--- CONSEGNA 1 ---
Trascrivi dal brano sulla crisi dell'arte il passo che va da "Credo che l’arte" a "più popolari TG.".
--- CONSEGNA 2 ---
Nel brano sulla crisi dell'arte, da quale comparto non proveniva nessuno degli intellettuali intervistati durante la pandemia?

--- BRANO DI RIFERIMENTO ---
Credo che l’arte sia in una fase di crisi molto profonda, una crisi che è esoterica, certamente, ma anche essoterica, ossia investe il rapporto che sviluppa col resto del mondo. I giorni della pandemia ci hanno dimostrato come non un solo presunto intellettuale tra quelli, intervistati, cercati, scovati nelle loro case, provenisse dal comparto delle arti visive. Neppure tra quelli compianti a seguito della strage abbiamo contato un granché. Finanche il nostro padre padrone Germano Celant non ha guadagnato che qualche trafiletto sperso nel bagno d’inchiostro dei giornali e nessun rilievo sui più popolari TG.

--- DATI REGISTRATI ---
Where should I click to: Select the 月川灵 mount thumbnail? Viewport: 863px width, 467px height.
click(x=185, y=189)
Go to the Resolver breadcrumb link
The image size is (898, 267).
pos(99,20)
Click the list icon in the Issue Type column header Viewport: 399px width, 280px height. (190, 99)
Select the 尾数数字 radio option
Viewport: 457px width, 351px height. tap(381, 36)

--- SPAZIO RISPOSTA 1 ---
Credo che l’arte sia in una fase di crisi molto profonda, una crisi che è esoterica, certamente, ma anche essoterica, ossia investe il rapporto che sviluppa col resto del mondo. I giorni della pandemia ci hanno dimostrato come non un solo presunto intellettuale tra quelli, intervistati, cercati, scovati nelle loro case, provenisse dal comparto delle arti visive. Neppure tra quelli compianti a seguito della strage abbiamo contato un granché. Finanche il nostro padre padrone Germano Celant non ha guadagnato che qualche trafiletto sperso nel bagno d’inchiostro dei giornali e nessun rilievo sui più popolari TG.

--- SPAZIO RISPOSTA 2 ---
Dal comparto delle arti visive.